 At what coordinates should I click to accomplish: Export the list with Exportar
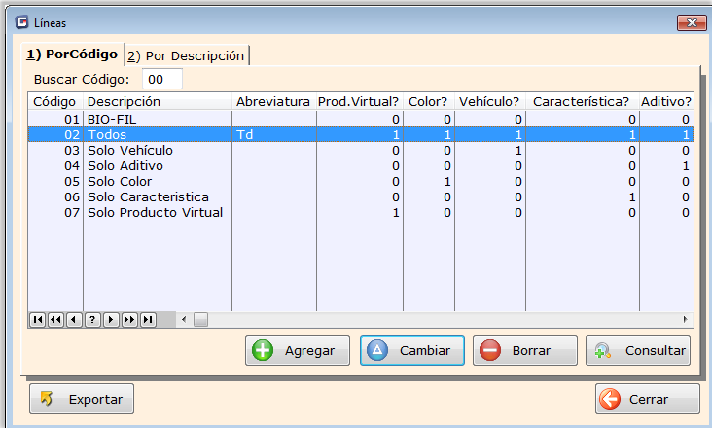tap(82, 399)
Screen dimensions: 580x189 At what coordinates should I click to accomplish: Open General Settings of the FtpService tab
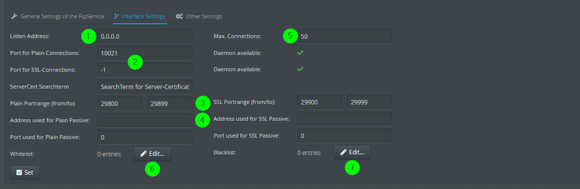(x=58, y=16)
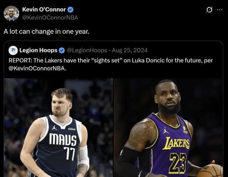Click Kevin O'Connor's profile avatar

(x=11, y=13)
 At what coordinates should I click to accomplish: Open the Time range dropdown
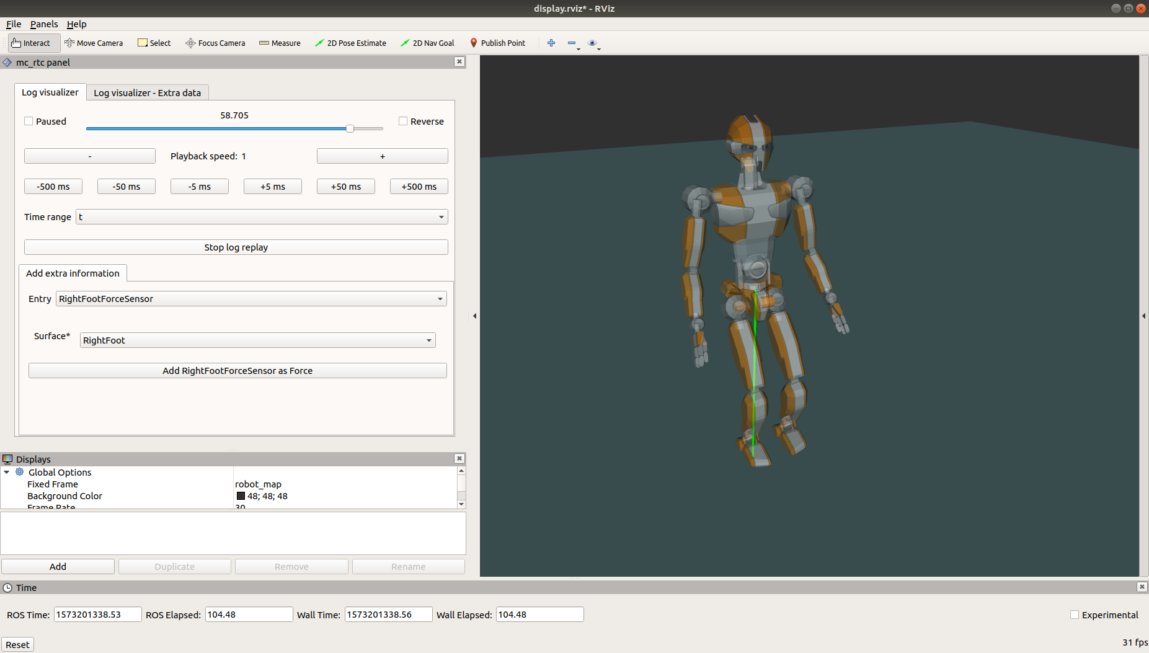[441, 216]
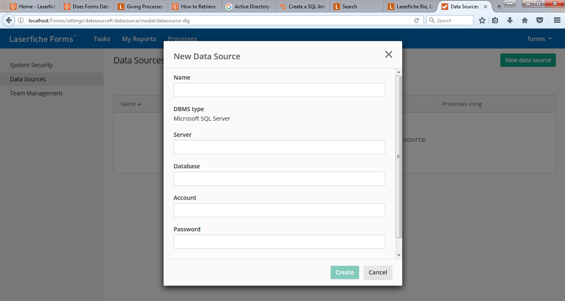Show bookmarks list icon in toolbar
This screenshot has height=301, width=565.
495,20
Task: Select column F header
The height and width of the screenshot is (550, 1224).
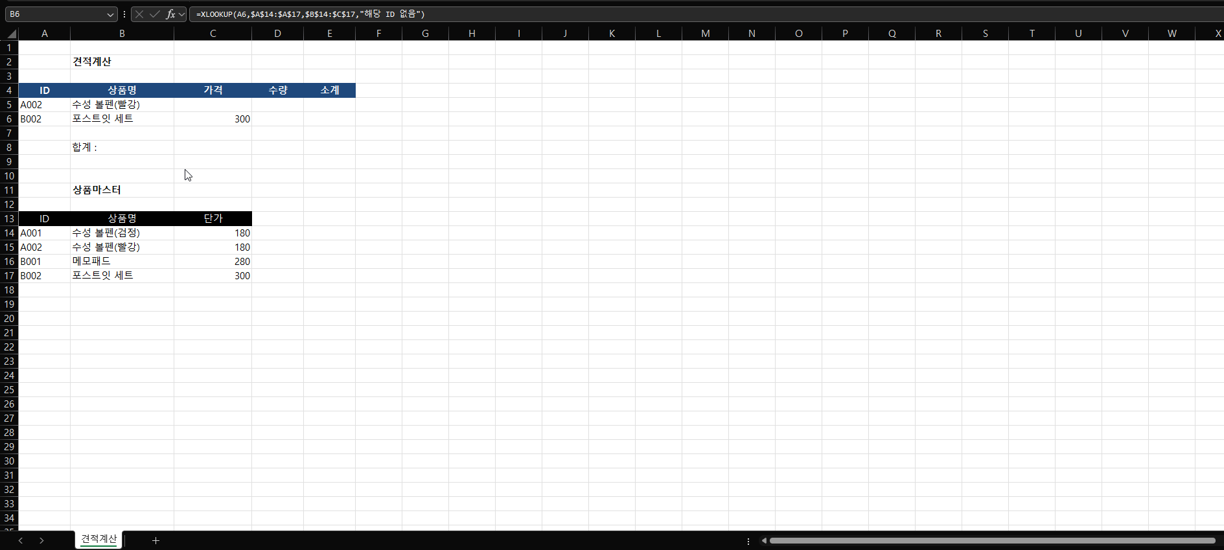Action: [x=378, y=34]
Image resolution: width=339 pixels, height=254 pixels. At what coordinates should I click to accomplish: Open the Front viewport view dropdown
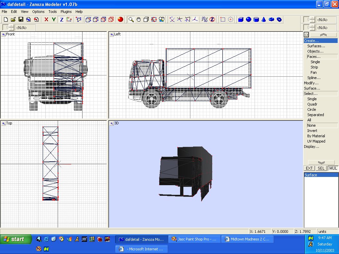(4, 34)
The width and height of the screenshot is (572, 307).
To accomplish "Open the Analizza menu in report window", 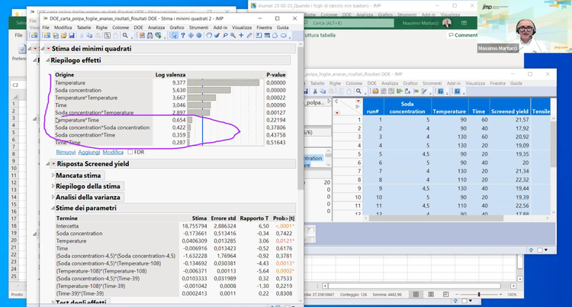I will [x=156, y=27].
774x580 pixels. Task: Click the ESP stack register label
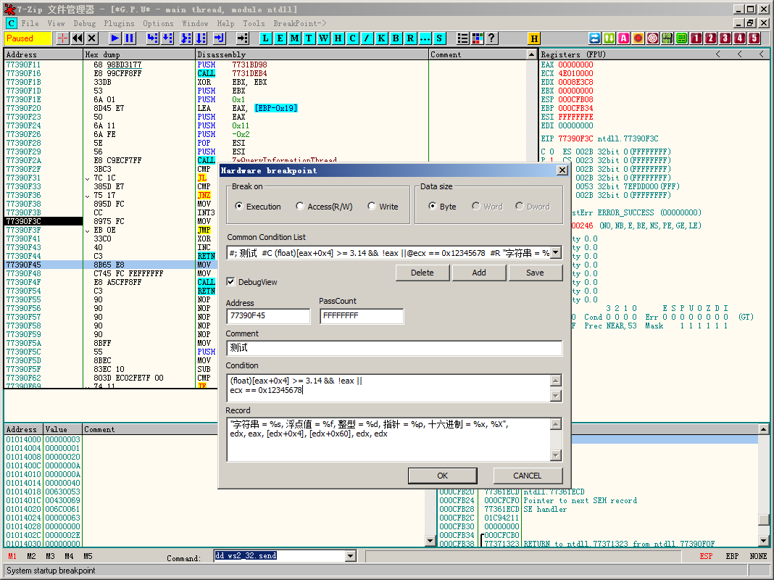[x=706, y=556]
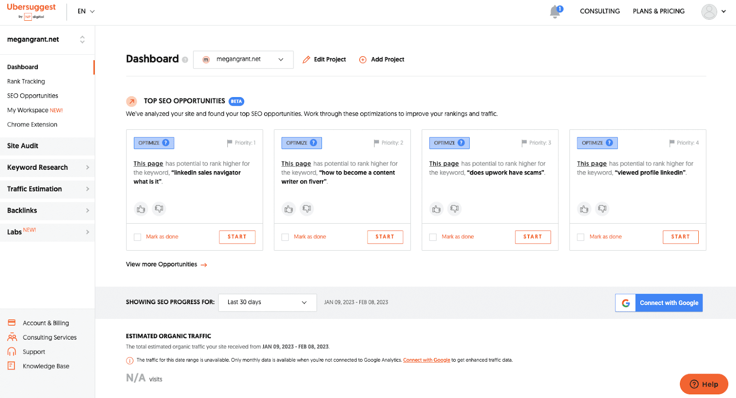Open the Last 30 days dropdown

(267, 302)
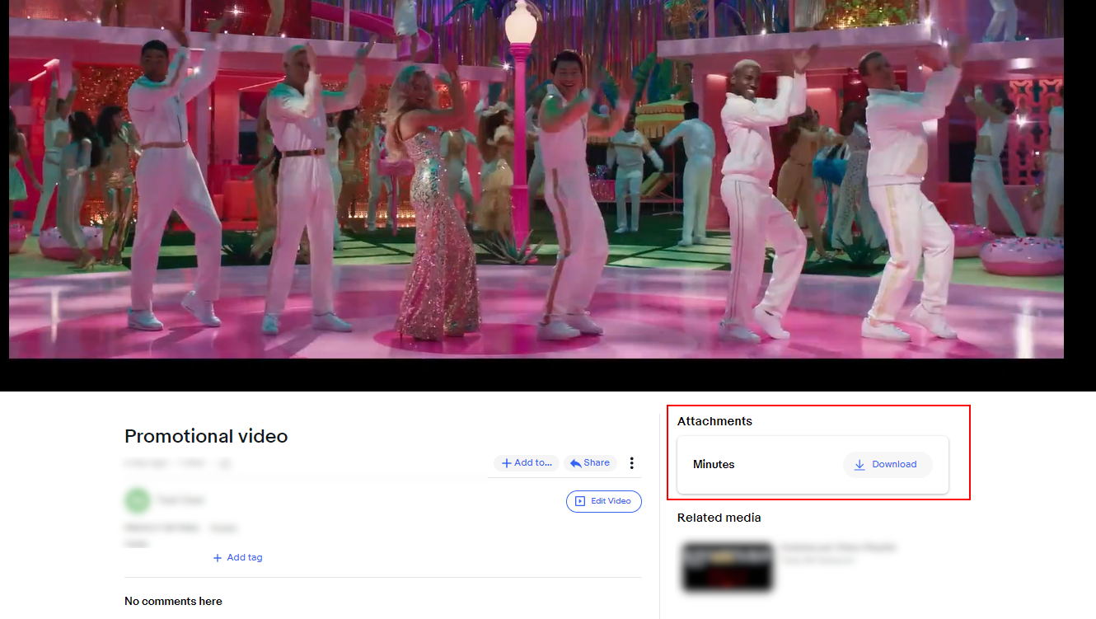Open the related media video thumbnail
This screenshot has height=619, width=1096.
pos(728,567)
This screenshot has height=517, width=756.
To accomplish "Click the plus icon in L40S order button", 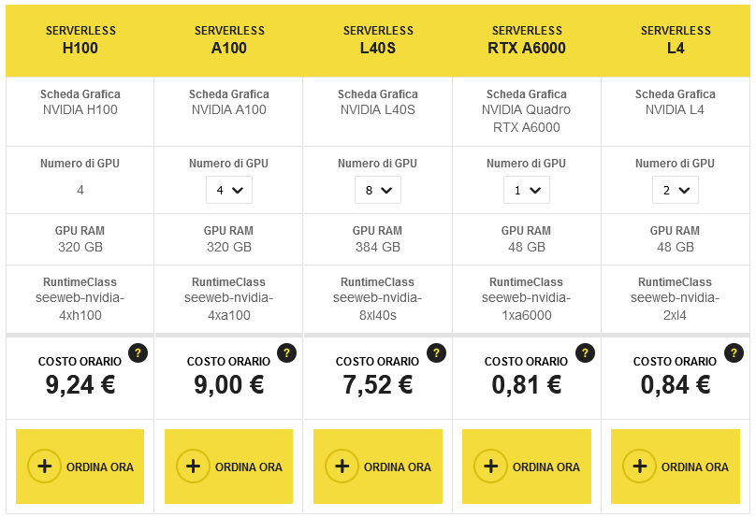I will point(342,467).
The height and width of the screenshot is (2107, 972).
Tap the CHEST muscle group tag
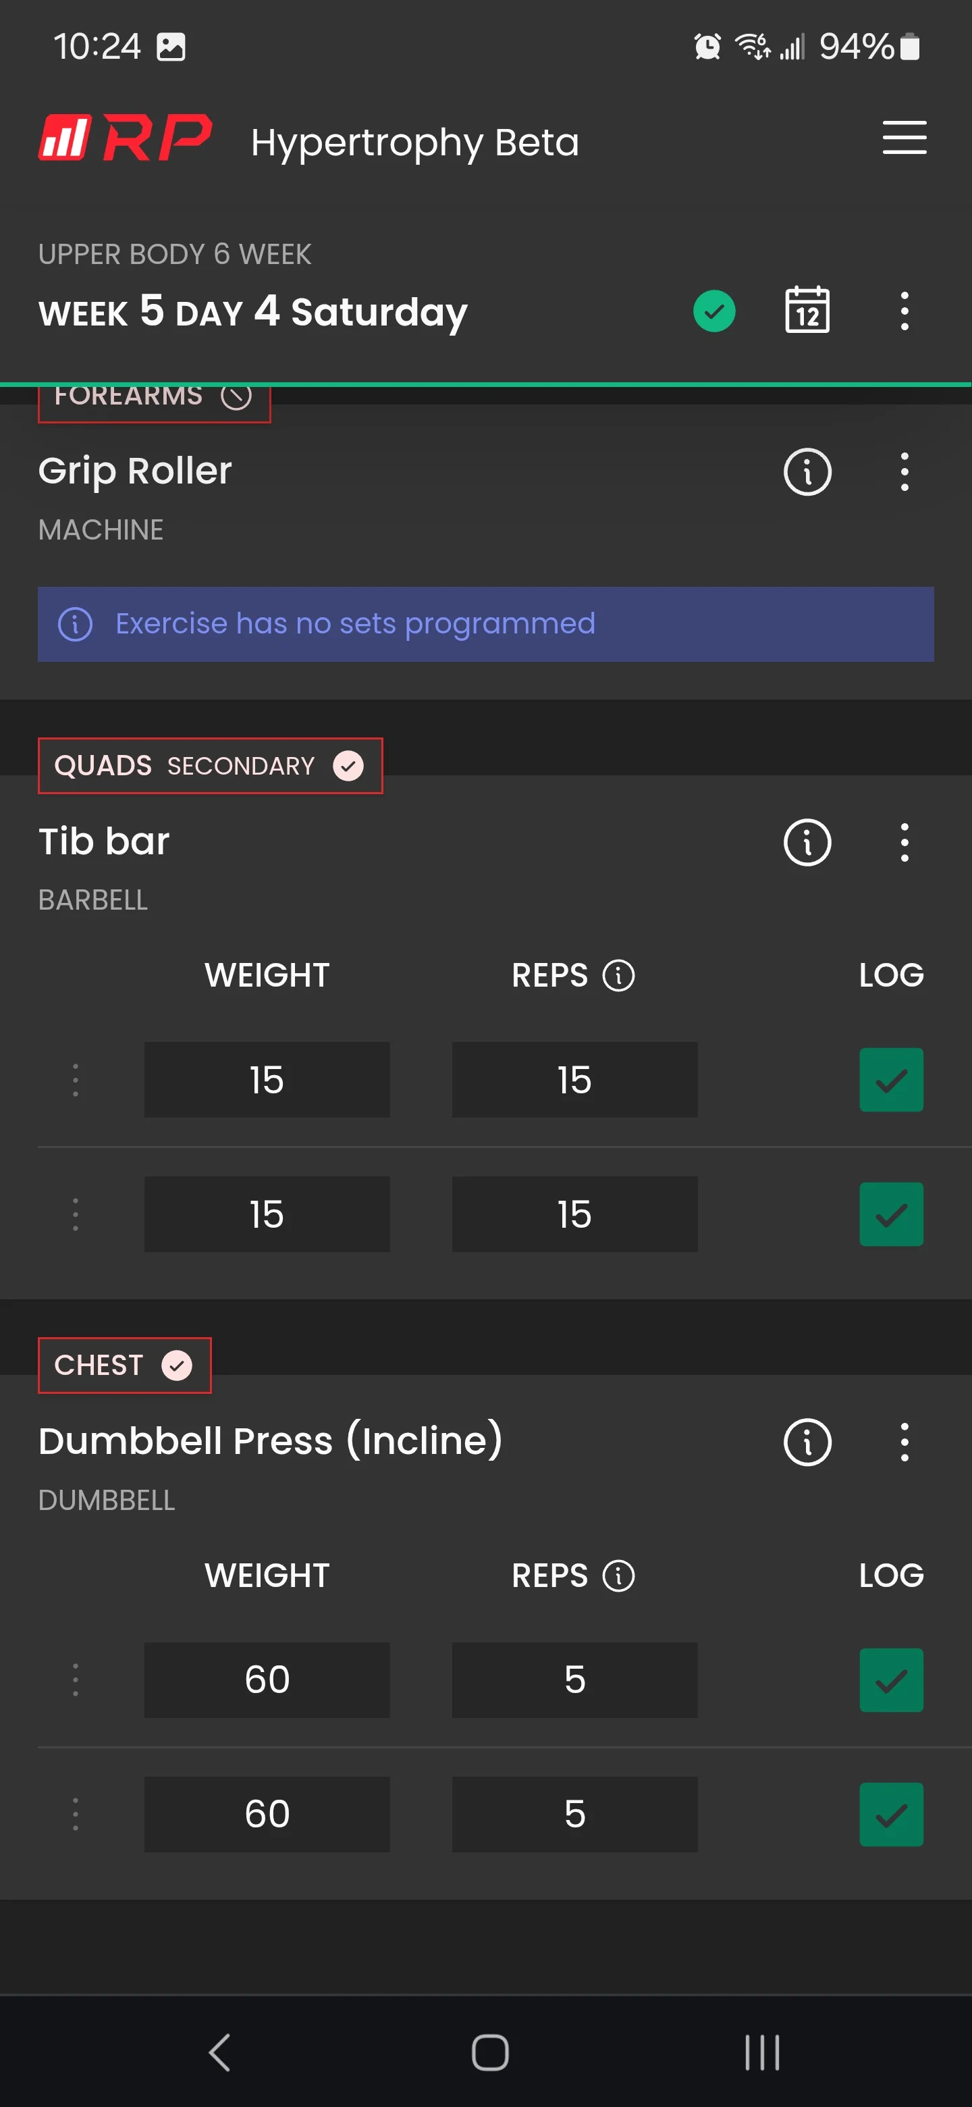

* * * * *

> _Aim of the exercise_
Tally the lines in the entries above that contain the string "width", counting only matches with the same case. Give only the number.

> _Output of the task_
7